More than 100 women die from breast cancer every day in the United States. The odds increase in postmenopausal women who have taken a combined estrogen and progestin hormone replacement therapy; these women also have an increased risk of developing progestin-accelerated breast tumors. Now, University of Missouri researchers have found that luteolin, a natural compound found in herbs such as thyme and parsley as well as vegetables such as celery and broccoli, could reduce the cancer risk for women who have taken hormone replacement therapy.
“In most circumstances, hormone replacement therapies improve the lives of menopausal women and achieve excellent results,” said Salman Hyder, the Zalk Endowed Professor in Tumor Angiogenesis and professor of biomedical sciences in the College of Veterinary Medicine and the Dalton Cardiovascular Research Center. “Nevertheless, research has proven that a higher incidence of breast cancer tumors can occur in women receiving therapies that involve a combination of the natural component estrogen and the synthetic progestin.
“Most older women normally have benign lesions in breast tissue,” Hyder said. “These lesions typically don’t form tumors until they receive the ‘trigger’ – in this case, progestin – that attracts blood vessels to cells essentially feeding the lesions causing them to expand.” His newest study shows that when the supplement luteolin is administered to human breast cancer cells in the lab, benefits can be observed including the reduction of those vessels “feeding” the cancer cells causing cancer cell death.

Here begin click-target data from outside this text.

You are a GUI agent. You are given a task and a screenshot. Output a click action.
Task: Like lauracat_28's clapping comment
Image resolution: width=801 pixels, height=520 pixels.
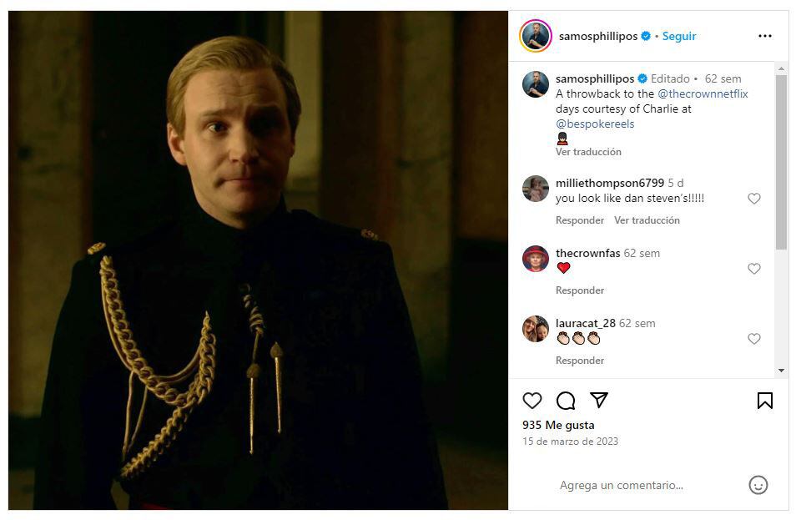[754, 338]
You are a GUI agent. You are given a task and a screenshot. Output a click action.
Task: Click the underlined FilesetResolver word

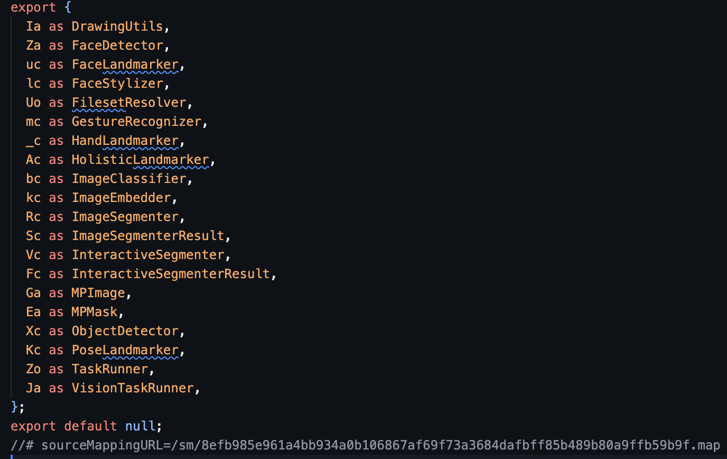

Hyder’s lab has found that as human breast cancer cells develop, they tend to take on stem cell-like properties, which can make them harder to kill. Here, luteolin was used to monitor stem cell-like characteristics of breast cancer cells and his team saw a vast reduction in this phenomenon, further proving that the natural compound exerts its anti-tumor effects in a variety of ways.
Then, Hyder further tested laboratory mice with breast cancer and found that blood vessel formation and stem cell-like characteristics also were reduced in vivo, or inside the body.
“We feel that luteolin can be effective when injected directly into the bloodstream, so IV supplements may still be a possibility,” Hyder said. “But, until the supplement is tested for safety and commercialized, which we hope will happen after further testing and clinical trials, women should continue consuming a healthy diet with fresh fruits and vegetables.”
The early-stage results of this research are promising. If additional studies are successful within the next few years, MU officials will request authority from the federal government to begin human drug development (this is commonly referred to as the “investigative new drug” status). After this status has been granted, researchers may conduct human clinical trials with the hope of developing new treatments for breast cancer in women who have taken combined estrogen and progestin hormone replacement therapies.
Researchers involved with the study included Matthew T. Cook, a recent doctoral graduate and research scientist at Dalton Cardiovascular Research Center; Cynthia Besch-Williford, associate professor of veterinary pathobiology; Yayun Liang, a research associate professor of biomedical sciences in the College of Veterinary Medicine at MU; and Sandy Goyette and Benford Mafuvadze, who are graduate students in biomedical sciences.
The research recently was published in the journal Springer Plus and was made possible through funding provided by the Thelma Zalk-Missouri Professorship of Tumor Angiogenesis and through the generosity of numerous donors to the Ellis Fischel Cancer Center at MU.